(ENTRIES SHOWN Opens)

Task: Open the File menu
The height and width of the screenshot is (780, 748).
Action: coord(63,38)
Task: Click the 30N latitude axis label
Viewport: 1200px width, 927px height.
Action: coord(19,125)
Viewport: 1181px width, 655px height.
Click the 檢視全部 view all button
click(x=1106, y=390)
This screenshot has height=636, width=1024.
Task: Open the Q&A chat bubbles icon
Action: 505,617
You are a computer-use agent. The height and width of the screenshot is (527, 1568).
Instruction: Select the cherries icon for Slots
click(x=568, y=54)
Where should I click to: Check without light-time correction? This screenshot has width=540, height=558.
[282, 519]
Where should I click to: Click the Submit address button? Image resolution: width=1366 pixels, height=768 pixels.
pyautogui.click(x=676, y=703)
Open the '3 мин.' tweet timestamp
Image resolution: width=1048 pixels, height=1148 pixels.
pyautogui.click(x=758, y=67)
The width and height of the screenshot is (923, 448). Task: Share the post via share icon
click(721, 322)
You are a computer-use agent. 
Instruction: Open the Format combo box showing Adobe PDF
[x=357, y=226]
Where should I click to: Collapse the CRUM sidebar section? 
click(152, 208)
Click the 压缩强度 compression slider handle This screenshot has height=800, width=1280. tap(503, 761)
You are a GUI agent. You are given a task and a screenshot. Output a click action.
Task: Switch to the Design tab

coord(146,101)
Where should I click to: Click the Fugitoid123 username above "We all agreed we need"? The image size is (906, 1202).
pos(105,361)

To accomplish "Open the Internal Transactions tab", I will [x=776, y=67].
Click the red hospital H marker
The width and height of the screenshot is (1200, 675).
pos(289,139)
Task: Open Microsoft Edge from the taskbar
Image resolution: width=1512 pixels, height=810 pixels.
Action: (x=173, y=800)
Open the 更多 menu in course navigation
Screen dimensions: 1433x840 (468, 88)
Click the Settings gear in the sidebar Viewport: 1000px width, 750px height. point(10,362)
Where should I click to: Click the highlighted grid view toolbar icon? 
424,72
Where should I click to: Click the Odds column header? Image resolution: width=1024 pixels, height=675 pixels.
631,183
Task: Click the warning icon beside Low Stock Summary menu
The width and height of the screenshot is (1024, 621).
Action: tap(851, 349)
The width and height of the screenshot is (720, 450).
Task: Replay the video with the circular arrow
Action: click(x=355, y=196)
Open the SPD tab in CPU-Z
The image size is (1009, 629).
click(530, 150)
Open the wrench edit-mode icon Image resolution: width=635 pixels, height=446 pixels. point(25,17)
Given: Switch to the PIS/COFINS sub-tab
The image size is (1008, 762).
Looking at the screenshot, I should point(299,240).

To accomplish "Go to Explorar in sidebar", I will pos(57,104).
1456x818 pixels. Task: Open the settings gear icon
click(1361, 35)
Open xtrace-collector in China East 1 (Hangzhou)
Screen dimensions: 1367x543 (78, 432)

(ENTRIES SHOWN Closes)

In the records above, find the line with "Task: Open Microsoft Edge from the taskbar"; write out exactly that line and each one after it, stopping after the line with "Task: Click the warning".

ANSWER -
Task: Open Microsoft Edge from the taskbar
Image resolution: width=1512 pixels, height=810 pixels.
Action: (x=173, y=800)
Open the 更多 menu in course navigation
Screen dimensions: 1433x840 (468, 88)
Click the Settings gear in the sidebar Viewport: 1000px width, 750px height. point(10,362)
Where should I click to: Click the highlighted grid view toolbar icon? 
424,72
Where should I click to: Click the Odds column header? Image resolution: width=1024 pixels, height=675 pixels.
631,183
Task: Click the warning icon beside Low Stock Summary menu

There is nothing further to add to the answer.